Thursday, 31 January 2013

The Waiting Room


The Waiting Room blog post

It is easy to take for granted our free health care system as a Canadian citizen. If we were presented with receipts stating the cost of our latest doctors visit paid courtesy of the Government of Canada, I am sure it would put it in perspective just how fortunate we are to live in a nation where visits to the family doctors office feel like a basic inherent civil right. Sure we have our share of problems with the system here in Canada, but have we ever been frustrated enough to consider trading places with our Southern neighbours? The documentary film, The Waiting Room, offers an 81-minute candid journey into the perseverance and daily reality facing patients, doctors and staff caught up in the American healthcare system at the Highland Hospital in Oakland, California. This film offers an insider’s perspective on the inner workings of a health care system that is so different from our own in some ways.

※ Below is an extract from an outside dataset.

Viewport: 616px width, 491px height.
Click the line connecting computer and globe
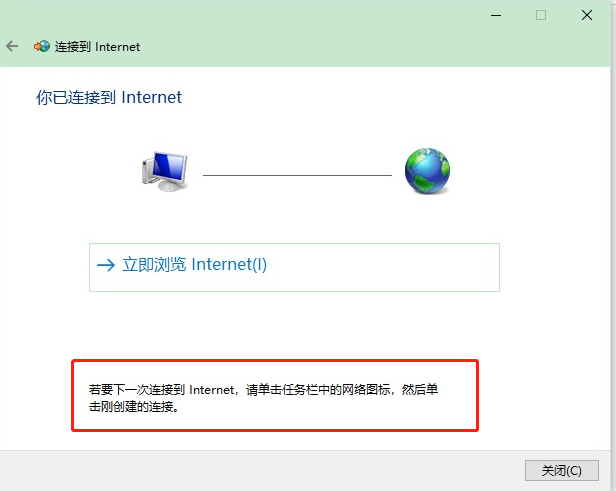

Many young Canadians learn, in the early years of junior high school, the basic fundamental differences between our two healthcare systems and that we are privileged to be living in a nation that will not turn away it's citizens in our most vulnerable moments. The American healthcare system is often a hot topic for debate between Republican and Democratic leaders during election time, which in turn spills over into our Canadian media content. When I hear about the healthcare debates in the U.S I often wonder: how can a nation with an estimated GDP of $15.8 trillion in 2012, according to the U.S National Economic Trends, deny its citizens a very basic right to be treated in the direst times? It was curiosity that motivated me to see Michael Moore’s film Sicko in 2007, to shed light on this issue that is merely 140 km away from my hometown. I thought Sicko was a great and informative journey into the backward policies of American healthcare, but of course some of the messages were extremely dramatized to garner shock-value in true Michael Moore fashion. I appreciated the journey by boat to Cuba too seek health care, it made for great entertainment, but the majority of Americans aren’t travelling in boats making highly dramatized entrances for medical care. You will find most Americans in the countless waiting rooms strewn across their vast nation, many of them nervously waiting with their fate in the hands of their insurance provider, if they are lucky.

This documentary film The Waiting Room covers the very diverse and captivating stories of Americans inter-woven in the system at the Highland Hospital. The documentary is shot in an observational style, often called cinema verité, which presents a reality soaked multiple-character driven account of the many trials facing an un-insured patient in the U.S. health care system. The filmmaker, Peter Nicks, skillfully chooses diverse characters that have very different outlooks and are facing very different situations to color the greater message of the film looking at the broken system in its entirety. I was heavily captivated by each characters story and often pulled into the characters shoes: from a father fearful for his daughters well-being to an elderly man needing dialysis but more accepting to death than another waiting room at the hospital. The filmmaker does an amazing job empathetically connecting the audience to each patients fears and frustrations by offering a strip down bare bones account of their thoughts and reactions to the developments in their medical problems. The sound was predominantly natural ambiance in each setting, which evoked connectivity to the environment, and effectively transported the audience to the sensory surroundings of the waiting room. The film demonstrated journalistic objectivity by showing positivity in the systems as well by showing cheerful staff members trying to make the most of their daily work—the nurse with red rimmed glasses giving a gangster  patient a comical tongue lashing—and also glowing results from patients that had undergone emergency procedures stating the superiority of American emergency room surgeons.

One relation that Canadian and American health care systems share, is the inevitability of wait times. It was shocking in the film when patients of the Highland Hospital were given wait times as long as a month for MRI scans, it was a dramatically highlighted point in the film. In Manitoba, Canada, the average wait time for an MRI at the Health Sciences Centre is 16 weeks according the Manitoba Government's website: a very similar range of time.

In a recent experience of mine at the Health Sciences Centre I was waiting in the emergency room untreated for 7 hours suffering from severe food poisoning. After wait times were pushed back yet again, because of an insurgence of ambulance patients—not un-common for Manitoba—I decided to leave un-treated so I could attend school in the morning. This all-too-common situation allows one to see a common factor between our two systems: that health care is often a safety-net institution. This speculation is also tactfully suggested in the documentary. In fact, most of the patients that were ahead of me on the waiting list at the Health Sciences Centre knew the staff by name.

I wonder if the Highland Hospital has ever had mortality in their waiting room like the tragedy that happened to Brian Sinclair who died while waiting untreated for 33 hours in the Health Sciences Centre. Perhaps the U.S systems has mortality problems of their own. On May.15, 2012, a message was given to physicians by T.R Reid, a notable journalist specializing in healthcare systems, at the 67th annual Ogden Surgical Medical Society conference that stated:

“Roughly 22,000 Americans die every year from treatable diseases because they can't afford to go to a doctor.”

Upon watching the documentary film and experiencing the Canadian health care system for myself, it is evident that each of our healthcare system’s in our affluent nations are far from perfect. But one thing was definitely made very clear by The Waiting Room documentary: the Americans health care system has a long way to go.